Gun-control advocates say a law passed by the Maryland General Assembly last month can be used as a national model for banning cheap handguns known as ``Saturday night specials.'' Maryland became the first state to develop a method for determining what guns have no legitimate purpose and then banning their sale and manufacture.

But Maryland Attorney General Joseph Curran says the law will have minimal impact on the state unless the federal government or surrounding states also ban the guns.

Handgun-control bills have failed repeatedly in Congress, largely because of the powerful National Rifle Association (NRA).

The Maryland law creates a nine-member board to decide which handguns have legitimate uses as weapons for sport, law enforcement, or self-protection. The board will be headed by the superintendent of state police and include a member of the NRA, a gun manufacturer, and a member of a gun-control group. Manufacture and sale of weapons not on the ``good gun'' list will be prohibited beginning in 1990, and stiff fines are allowed for violators.

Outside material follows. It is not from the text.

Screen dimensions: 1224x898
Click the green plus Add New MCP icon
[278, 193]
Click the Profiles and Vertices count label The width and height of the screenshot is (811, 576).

Gun-control groups say the law's passage was significant not only because of the bill's provisions, but also because it marks a significant defeat for the NRA.

``The Maryland legislation will help our national effort,'' says Kristin Rand, counsel for the Coalition to Ban Handguns. ``Legislators are predisposed to our side, but they are afraid of the NRA. This will serve as a model that the NRA can't do anything to them.''

NRA lawyer Richard Gardner says the lobby lost in Maryland only because the legislation moved so quickly. He insists that the tide nationwide is on its side. In the last nine years, he says, six states have added amendments to their constitutions guaranteeing the rights of citizens to keep and bear arms, and two dozen states have passed laws prohibiting local governments from controlling guns.

But recent decisions in other state legislatures and Congress have also gone against the NRA.

In Minnesota, the Legislature stopped an NRA-sponsored constitutional amendment that would have jeopardized all of the state's gun laws. And in Wisconsin, lawmakers rebuffed an NRA move to repeal the state's gun laws and prohibit local governments from passing new regulations. Both states did pass laws prohibiting local governments from banning guns altogether, however.

Meanwhile, a congressional committee has approved a bill over the NRA's objections that would prohibit the manufacture and sale of plastic handguns that cannot be spotted by airport metal detectors.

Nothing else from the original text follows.